• _What to do_
Each record below should appear again exactly as written.

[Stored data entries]
┄┄┄┄┄┄┄┄┄┄┄┄┄┄┄┄┄┄┄┄

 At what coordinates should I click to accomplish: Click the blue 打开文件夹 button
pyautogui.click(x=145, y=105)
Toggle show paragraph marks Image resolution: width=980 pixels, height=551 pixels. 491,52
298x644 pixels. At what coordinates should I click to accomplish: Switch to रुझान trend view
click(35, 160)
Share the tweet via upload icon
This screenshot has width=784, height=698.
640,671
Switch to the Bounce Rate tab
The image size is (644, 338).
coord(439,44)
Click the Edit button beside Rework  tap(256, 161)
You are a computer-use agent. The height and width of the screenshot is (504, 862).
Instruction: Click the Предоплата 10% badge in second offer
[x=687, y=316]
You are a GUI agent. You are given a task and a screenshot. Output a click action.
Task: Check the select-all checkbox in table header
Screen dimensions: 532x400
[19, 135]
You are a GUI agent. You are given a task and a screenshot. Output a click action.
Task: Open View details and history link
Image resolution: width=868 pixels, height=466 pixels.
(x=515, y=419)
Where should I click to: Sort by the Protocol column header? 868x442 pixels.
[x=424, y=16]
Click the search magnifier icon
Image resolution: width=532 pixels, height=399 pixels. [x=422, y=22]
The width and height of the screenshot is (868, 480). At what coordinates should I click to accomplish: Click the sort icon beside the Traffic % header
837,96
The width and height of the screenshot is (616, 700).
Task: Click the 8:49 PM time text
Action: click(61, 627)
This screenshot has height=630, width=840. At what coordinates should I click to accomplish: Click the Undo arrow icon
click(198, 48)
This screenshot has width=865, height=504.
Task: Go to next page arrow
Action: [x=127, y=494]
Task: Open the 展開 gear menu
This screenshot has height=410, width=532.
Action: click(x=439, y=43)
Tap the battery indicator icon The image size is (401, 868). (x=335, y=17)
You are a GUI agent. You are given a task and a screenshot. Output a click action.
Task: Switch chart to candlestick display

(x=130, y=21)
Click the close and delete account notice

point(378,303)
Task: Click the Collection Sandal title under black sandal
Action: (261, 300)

┄┄┄┄┄┄┄┄┄┄┄┄┄┄┄┄┄┄┄┄

• _Finished exercise_
 At what coordinates should I click to accomplish: Click the blue 打开文件夹 button
pyautogui.click(x=145, y=105)
Toggle show paragraph marks Image resolution: width=980 pixels, height=551 pixels. 491,52
298x644 pixels. At what coordinates should I click to accomplish: Switch to रुझान trend view
click(35, 160)
Share the tweet via upload icon
This screenshot has width=784, height=698.
640,671
Switch to the Bounce Rate tab
The image size is (644, 338).
coord(439,44)
Click the Edit button beside Rework  tap(256, 161)
You are a computer-use agent. The height and width of the screenshot is (504, 862).
Instruction: Click the Предоплата 10% badge in second offer
[x=687, y=316]
You are a GUI agent. You are given a task and a screenshot. Output a click action.
Task: Check the select-all checkbox in table header
Screen dimensions: 532x400
[19, 135]
You are a GUI agent. You are given a task and a screenshot. Output a click action.
Task: Open View details and history link
Image resolution: width=868 pixels, height=466 pixels.
(x=515, y=419)
Where should I click to: Sort by the Protocol column header? 868x442 pixels.
[x=424, y=16]
Click the search magnifier icon
Image resolution: width=532 pixels, height=399 pixels. [x=422, y=22]
The width and height of the screenshot is (868, 480). At what coordinates should I click to accomplish: Click the sort icon beside the Traffic % header
837,96
The width and height of the screenshot is (616, 700).
Task: Click the 8:49 PM time text
Action: click(61, 627)
This screenshot has height=630, width=840. At what coordinates should I click to accomplish: Click the Undo arrow icon
click(198, 48)
This screenshot has width=865, height=504.
Task: Go to next page arrow
Action: [x=127, y=494]
Task: Open the 展開 gear menu
This screenshot has height=410, width=532.
Action: click(x=439, y=43)
Tap the battery indicator icon The image size is (401, 868). (x=335, y=17)
You are a GUI agent. You are given a task and a screenshot. Output a click action.
Task: Switch chart to candlestick display

(x=130, y=21)
Click the close and delete account notice

point(378,303)
Task: Click the Collection Sandal title under black sandal
Action: (261, 300)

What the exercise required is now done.